--- TASK GOAL ---
Please repeat every item below word for word, changing nothing.

--- MATERIAL FOR THIS EXERCISE ---
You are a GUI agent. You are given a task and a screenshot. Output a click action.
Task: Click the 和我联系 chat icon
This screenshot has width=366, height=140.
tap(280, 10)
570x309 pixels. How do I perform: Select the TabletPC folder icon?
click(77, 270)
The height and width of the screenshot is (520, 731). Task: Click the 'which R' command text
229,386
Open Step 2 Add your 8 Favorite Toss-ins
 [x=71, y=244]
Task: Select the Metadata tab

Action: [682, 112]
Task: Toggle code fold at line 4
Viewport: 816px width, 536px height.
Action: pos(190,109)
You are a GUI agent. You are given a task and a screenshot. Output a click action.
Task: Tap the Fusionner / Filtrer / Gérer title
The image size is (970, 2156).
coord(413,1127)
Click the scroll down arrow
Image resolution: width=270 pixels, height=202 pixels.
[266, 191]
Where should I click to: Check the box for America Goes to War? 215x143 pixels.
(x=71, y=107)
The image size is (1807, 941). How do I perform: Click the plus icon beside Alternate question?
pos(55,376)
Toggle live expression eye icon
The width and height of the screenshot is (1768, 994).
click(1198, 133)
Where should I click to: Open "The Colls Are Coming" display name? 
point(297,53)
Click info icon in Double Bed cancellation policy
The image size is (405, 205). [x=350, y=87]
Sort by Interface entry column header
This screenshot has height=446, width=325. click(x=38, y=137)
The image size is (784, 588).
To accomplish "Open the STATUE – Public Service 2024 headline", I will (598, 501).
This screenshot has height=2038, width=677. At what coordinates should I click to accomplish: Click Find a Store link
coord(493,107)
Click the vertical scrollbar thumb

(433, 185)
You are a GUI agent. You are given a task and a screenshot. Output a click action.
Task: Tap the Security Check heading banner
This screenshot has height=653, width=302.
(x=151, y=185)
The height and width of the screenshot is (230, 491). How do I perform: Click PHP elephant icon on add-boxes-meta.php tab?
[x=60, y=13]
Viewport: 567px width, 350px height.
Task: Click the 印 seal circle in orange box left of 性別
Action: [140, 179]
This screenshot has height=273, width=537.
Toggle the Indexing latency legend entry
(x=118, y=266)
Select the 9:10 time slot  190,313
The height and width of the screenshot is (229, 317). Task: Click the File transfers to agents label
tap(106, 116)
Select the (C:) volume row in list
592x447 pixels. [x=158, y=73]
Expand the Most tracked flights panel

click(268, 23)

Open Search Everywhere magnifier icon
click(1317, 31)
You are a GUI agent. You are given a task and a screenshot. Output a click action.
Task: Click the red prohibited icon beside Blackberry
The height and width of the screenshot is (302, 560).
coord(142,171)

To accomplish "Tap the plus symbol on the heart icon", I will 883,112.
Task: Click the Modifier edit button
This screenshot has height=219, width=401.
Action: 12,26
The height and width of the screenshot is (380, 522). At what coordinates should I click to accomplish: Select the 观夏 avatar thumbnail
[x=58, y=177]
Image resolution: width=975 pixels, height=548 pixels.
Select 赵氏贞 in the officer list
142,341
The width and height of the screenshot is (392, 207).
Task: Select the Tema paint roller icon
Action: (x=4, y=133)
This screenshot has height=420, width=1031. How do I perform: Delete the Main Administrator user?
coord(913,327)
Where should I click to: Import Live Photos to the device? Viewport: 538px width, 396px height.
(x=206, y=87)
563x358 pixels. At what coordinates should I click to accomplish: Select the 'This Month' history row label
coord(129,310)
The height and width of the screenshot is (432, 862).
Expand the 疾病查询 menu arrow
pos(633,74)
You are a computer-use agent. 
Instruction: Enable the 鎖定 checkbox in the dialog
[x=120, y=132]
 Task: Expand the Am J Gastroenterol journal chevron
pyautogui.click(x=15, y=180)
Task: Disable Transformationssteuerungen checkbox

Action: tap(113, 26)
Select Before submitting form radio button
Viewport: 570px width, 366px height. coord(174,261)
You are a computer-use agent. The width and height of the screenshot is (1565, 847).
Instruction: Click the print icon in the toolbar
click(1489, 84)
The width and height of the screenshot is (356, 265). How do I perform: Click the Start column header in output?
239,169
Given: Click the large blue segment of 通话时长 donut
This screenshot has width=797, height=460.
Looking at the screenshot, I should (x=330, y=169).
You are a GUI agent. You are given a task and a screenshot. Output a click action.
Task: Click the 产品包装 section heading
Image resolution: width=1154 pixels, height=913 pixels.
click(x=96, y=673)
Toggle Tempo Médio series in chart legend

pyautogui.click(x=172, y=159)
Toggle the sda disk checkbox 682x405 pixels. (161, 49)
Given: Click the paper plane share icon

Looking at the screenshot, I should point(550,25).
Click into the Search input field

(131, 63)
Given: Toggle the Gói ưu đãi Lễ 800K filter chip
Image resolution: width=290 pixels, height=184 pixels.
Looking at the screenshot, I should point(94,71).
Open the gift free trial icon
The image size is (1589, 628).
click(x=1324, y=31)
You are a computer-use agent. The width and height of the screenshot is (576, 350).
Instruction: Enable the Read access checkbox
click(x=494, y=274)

--- SOLUTION FOR THIS TASK ---
You are a GUI agent. You are given a task and a screenshot. Output a click action.
Task: Click the 和我联系 chat icon
This screenshot has width=366, height=140.
tap(280, 10)
570x309 pixels. How do I perform: Select the TabletPC folder icon?
click(77, 270)
The height and width of the screenshot is (520, 731). Task: Click the 'which R' command text
229,386
Open Step 2 Add your 8 Favorite Toss-ins
 [x=71, y=244]
Task: Select the Metadata tab

Action: [682, 112]
Task: Toggle code fold at line 4
Viewport: 816px width, 536px height.
Action: pos(190,109)
You are a GUI agent. You are given a task and a screenshot. Output a click action.
Task: Tap the Fusionner / Filtrer / Gérer title
The image size is (970, 2156).
coord(413,1127)
Click the scroll down arrow
Image resolution: width=270 pixels, height=202 pixels.
[266, 191]
Where should I click to: Check the box for America Goes to War? 215x143 pixels.
(x=71, y=107)
The image size is (1807, 941). How do I perform: Click the plus icon beside Alternate question?
pos(55,376)
Toggle live expression eye icon
The width and height of the screenshot is (1768, 994).
click(1198, 133)
Where should I click to: Open "The Colls Are Coming" display name? 
point(297,53)
Click info icon in Double Bed cancellation policy
The image size is (405, 205). [x=350, y=87]
Sort by Interface entry column header
This screenshot has height=446, width=325. click(x=38, y=137)
The image size is (784, 588).
To accomplish "Open the STATUE – Public Service 2024 headline", I will (598, 501).
This screenshot has height=2038, width=677. At what coordinates should I click to accomplish: Click Find a Store link
coord(493,107)
Click the vertical scrollbar thumb

(433, 185)
You are a GUI agent. You are given a task and a screenshot. Output a click action.
Task: Tap the Security Check heading banner
This screenshot has height=653, width=302.
(x=151, y=185)
The height and width of the screenshot is (230, 491). How do I perform: Click PHP elephant icon on add-boxes-meta.php tab?
[x=60, y=13]
Viewport: 567px width, 350px height.
Task: Click the 印 seal circle in orange box left of 性別
Action: [140, 179]
This screenshot has height=273, width=537.
Toggle the Indexing latency legend entry
(x=118, y=266)
Select the 9:10 time slot  190,313
The height and width of the screenshot is (229, 317). Task: Click the File transfers to agents label
tap(106, 116)
Select the (C:) volume row in list
592x447 pixels. [x=158, y=73]
Expand the Most tracked flights panel

click(268, 23)

Open Search Everywhere magnifier icon
click(1317, 31)
You are a GUI agent. You are given a task and a screenshot. Output a click action.
Task: Click the red prohibited icon beside Blackberry
The height and width of the screenshot is (302, 560).
coord(142,171)

To accomplish "Tap the plus symbol on the heart icon", I will 883,112.
Task: Click the Modifier edit button
This screenshot has height=219, width=401.
Action: 12,26
The height and width of the screenshot is (380, 522). At what coordinates should I click to accomplish: Select the 观夏 avatar thumbnail
[x=58, y=177]
Image resolution: width=975 pixels, height=548 pixels.
Select 赵氏贞 in the officer list
142,341
The width and height of the screenshot is (392, 207).
Task: Select the Tema paint roller icon
Action: (x=4, y=133)
This screenshot has height=420, width=1031. How do I perform: Delete the Main Administrator user?
coord(913,327)
Where should I click to: Import Live Photos to the device? Viewport: 538px width, 396px height.
(x=206, y=87)
563x358 pixels. At what coordinates should I click to accomplish: Select the 'This Month' history row label
coord(129,310)
The height and width of the screenshot is (432, 862).
Expand the 疾病查询 menu arrow
pos(633,74)
You are a computer-use agent. 
Instruction: Enable the 鎖定 checkbox in the dialog
[x=120, y=132]
 Task: Expand the Am J Gastroenterol journal chevron
pyautogui.click(x=15, y=180)
Task: Disable Transformationssteuerungen checkbox

Action: tap(113, 26)
Select Before submitting form radio button
Viewport: 570px width, 366px height. coord(174,261)
You are a computer-use agent. The width and height of the screenshot is (1565, 847).
Instruction: Click the print icon in the toolbar
click(1489, 84)
The width and height of the screenshot is (356, 265). How do I perform: Click the Start column header in output?
239,169
Given: Click the large blue segment of 通话时长 donut
This screenshot has width=797, height=460.
Looking at the screenshot, I should (x=330, y=169).
You are a GUI agent. You are given a task and a screenshot. Output a click action.
Task: Click the 产品包装 section heading
Image resolution: width=1154 pixels, height=913 pixels.
click(x=96, y=673)
Toggle Tempo Médio series in chart legend

pyautogui.click(x=172, y=159)
Toggle the sda disk checkbox 682x405 pixels. (161, 49)
Given: Click the paper plane share icon

Looking at the screenshot, I should point(550,25).
Click into the Search input field

(131, 63)
Given: Toggle the Gói ưu đãi Lễ 800K filter chip
Image resolution: width=290 pixels, height=184 pixels.
Looking at the screenshot, I should point(94,71).
Open the gift free trial icon
The image size is (1589, 628).
click(x=1324, y=31)
You are a computer-use agent. The width and height of the screenshot is (576, 350).
Instruction: Enable the Read access checkbox
click(x=494, y=274)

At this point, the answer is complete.